Exercise instructions:
1. For the text below about the Fountain–Bessac House, decide whether each statement agrees with it: (a) Dr. William Bessac added a second story to the house in 1853; (b) the house was listed on the National Register of Historic Places in 1986; (c) Raynor Haeussler sold the house to Mary and Tom Walton. Answer yes or no for each and quote the exact words of the text that decide it.
2. Resume the text below about the Fountain–Bessac House, starting after its final sentence.

[[ Page text open ]]

Historic house in Michigan, United States

The Fountain–Bessac House, also known as the Fountain-Haeussler House, is a private house located at 102 W. Main Street in Manchester, Michigan. It was designated a Michigan State Historic Site in 1986 and listed on the National Register of Historic Places in 1988.

==History==
In 1842, flour mill owner Jacob (or Jabez) Fountain hired local builder William S. Carr to build what is now the first floor of this house. Fountain built the house in part to outshine the nearby house of banker John Kief. In 1850, Fountain moved into an even more opulent home, and sold the house to Dr. William Bessac. In 1853, Bessac added a second story; the Bessac family moved into the newly constructed second floor and Dr. Bessac used the first floor for his medical practice. Bessac died in 1885, and the house passed to his daughter Mary, and her husband, pharmacist George Haeussler. They lived in the house until George and then Mary died, after which ownership of the house passed to their son Raynor Haeussler.

By 1947, the house had been either vacant or rented for some years, and Raynor Haeussler sold it to potato farmers Mary and Tom Walton. In 1949–50, the Waltons hired Emil Lorch, dean emeritus of the University of Michigan School of Architecture, to renovate and update the building. They added a garage and breezeway to the rear of the house. The Waltons sold the house to Katharine McKibben in 1990.

[[ Page text closed ]]
[[ Extracted data open ]]

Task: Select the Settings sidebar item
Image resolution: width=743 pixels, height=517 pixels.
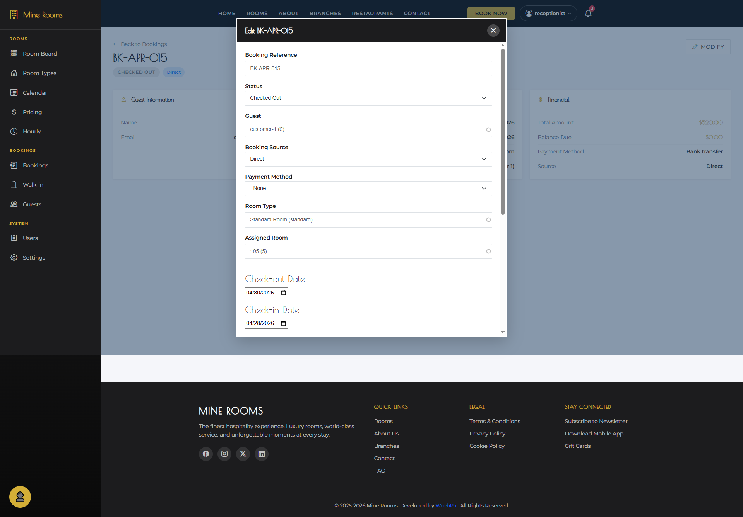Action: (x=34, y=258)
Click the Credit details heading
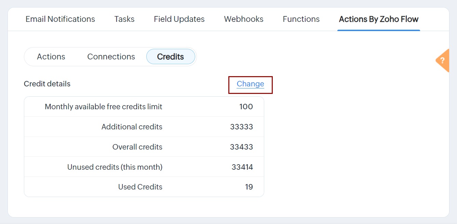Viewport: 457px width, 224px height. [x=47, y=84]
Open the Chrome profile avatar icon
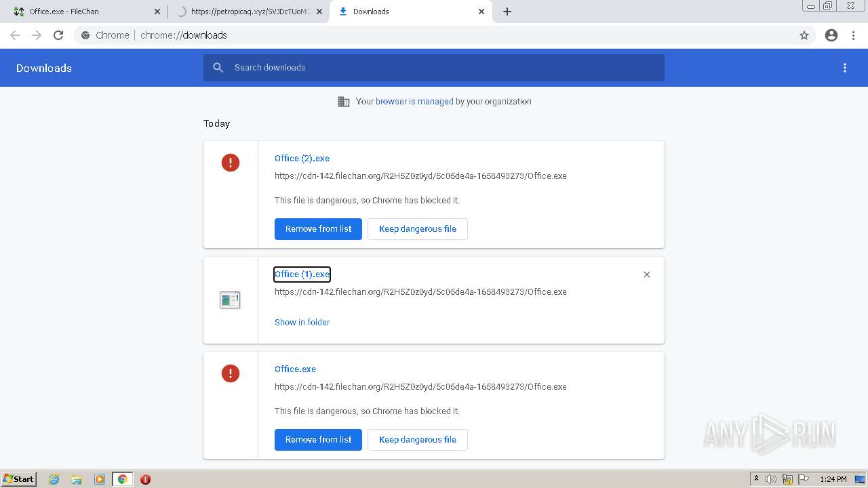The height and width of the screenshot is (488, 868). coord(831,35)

[[ Extracted data closed ]]
[[ Extracted data open ]]

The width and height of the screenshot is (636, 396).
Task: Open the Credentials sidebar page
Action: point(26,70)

[[ Extracted data closed ]]

Answers to each task:
1.
(a) Yes: "In 1853, Bessac added a second story"
(b) No: "listed on the National Register of Historic Places in 1988"
(c) Yes: "Raynor Haeussler sold it to potato farmers Mary and Tom Walton"

2.
==Description==
The Fountain–Bessac House is a two-story frame structure with a symmetrical facade. The two stages of construction are clearly visible in this structure. The 1842 first floor is of a Greek Revival design, with a five-bay front facade and a portico stretching the width of the house. The pyramidal roof of the first floor segues to a smaller second story set back from the first, designed in an Italian Villa style with a smaller three-bay facade. The second floor also has a pyramidal roof, which is capped by a cupola at the top of the house. The stepped configuration of the first floor, second floor, and cupola has drawn comparisons to a wedding cake. A more modern garage and breezeway is attached to the rear of the house.